For AWS integration (DynamoDB state backend):

pip install substrai-costsentinel[aws]

For development:

pip install substrai-costsentinel[dev]

Quickstart

1. Initialize Configuration

costsentinel init

This creates costsentinel.yaml with default policies:

project_name: my-project

pricing:
  claude-3.5-sonnet:
    input: 0.003
    output: 0.015
  claude-3-haiku:
    input: 0.00025
    output: 0.00125

policies:
  global:
    limit_daily: 100.0
    limit_monthly: 2000.0
    on_exceed: block
  team:
    limit_daily: 25.0
    on_exceed: downgrade
  user:
    limit_daily: 5.0
    on_exceed: block
    max_cost_per_request: 0.50

2. Add Middleware to Your Code

from costsentinel import CostMiddleware

middleware = CostMiddleware("costsentinel.yaml")

@middleware.intercept(model="claude-3-haiku", user_id="user-1", team_id="engineering")
def call_llm(prompt):
    # Your LLM call here
    response = my_llm_client.complete(prompt)
    return response.text, response.input_tokens, response.output_tokens

# Returns CallResult with cost info
result = call_llm("Summarize this document...")
print(f"Cost: ${result.cost:.4f}, Remaining: ${result.budget_remaining:.2f}")

3. Manual Tracking

from costsentinel import CostMiddleware

middleware = CostMiddleware("costsentinel.yaml")
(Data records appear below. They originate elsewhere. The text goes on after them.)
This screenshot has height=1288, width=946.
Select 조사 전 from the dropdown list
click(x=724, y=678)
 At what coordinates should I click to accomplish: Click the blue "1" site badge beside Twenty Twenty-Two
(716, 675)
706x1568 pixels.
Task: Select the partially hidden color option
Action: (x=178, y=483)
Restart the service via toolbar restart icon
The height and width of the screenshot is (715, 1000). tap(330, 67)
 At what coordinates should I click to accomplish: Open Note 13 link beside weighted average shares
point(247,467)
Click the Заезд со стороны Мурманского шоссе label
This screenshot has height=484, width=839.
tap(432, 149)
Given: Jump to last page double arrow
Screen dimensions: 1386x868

# After an LLM call completes
result = middleware.track_call(
    model="claude-3.5-sonnet",
    input_tokens=1500,
    output_tokens=800,
    metadata={"user_id": "user-1", "team_id": "engineering", "endpoint": "/api/chat"}
)

4. Check Reports

costsentinel report --today
costsentinel budget status

Architecture

┌─────────────────────────────────────────────────┐
│                  Your Application                │
├─────────────────────────────────────────────────┤
│              CostSentinel Middleware             │
│  ┌──────────┐  ┌──────────┐  ┌──────────────┐  │
│  │ Pricing  │  │  Budget  │  │ Attribution  │  │
│  │ Engine   │  │ Enforcer │  │    Store     │  │
│  └──────────┘  └──────────┘  └──────────────┘  │
│  ┌──────────────────────────────────────────┐   │
│  │            State Management              │   │
│  │     (JSON file / DynamoDB backend)       │   │
│  └──────────────────────────────────────────┘   │
├─────────────────────────────────────────────────┤
│              LLM Provider (Bedrock)              │
└─────────────────────────────────────────────────┘

CLI Commands

Command Description
costsentinel init Create default configuration
costsentinel report --today Show today's cost breakdown
costsentinel budget status Display budget utilization
costsentinel budget reset --scope user --id user-1 Reset a budget counter
costsentinel validate Validate configuration file
costsentinel status Show overall status

Budget Policies

Policies are evaluated from most specific to least specific:

  1. User — Per-user daily/monthly limits
  2. Endpoint — Per-API-endpoint limits
  3. Team — Per-team limits
  4. Global — Organization-wide limits

Actions when budget is exceeded:

  • block — Reject the request with BudgetExceededError
  • downgrade — Signal to use a cheaper model
  • alert — Allow but emit a warning

Development

git clone https://github.com/substrai/costsentinel.git
cd costsentinel
python -m venv .venv
source .venv/bin/activate
pip install -e ".[dev]"
pytest

License

MIT — Copyright (c) 2024 Gaurav Kumar Sinha

Project details


Download files

Download the file for your platform. If you're not sure which to choose, learn more about installing packages.

Source Distribution

substrai_costsentinel-0.1.0.tar.gz (24.6 kB view details)

Uploaded Source

Built Distribution

If you're not sure about the file name format, learn more about wheel file names.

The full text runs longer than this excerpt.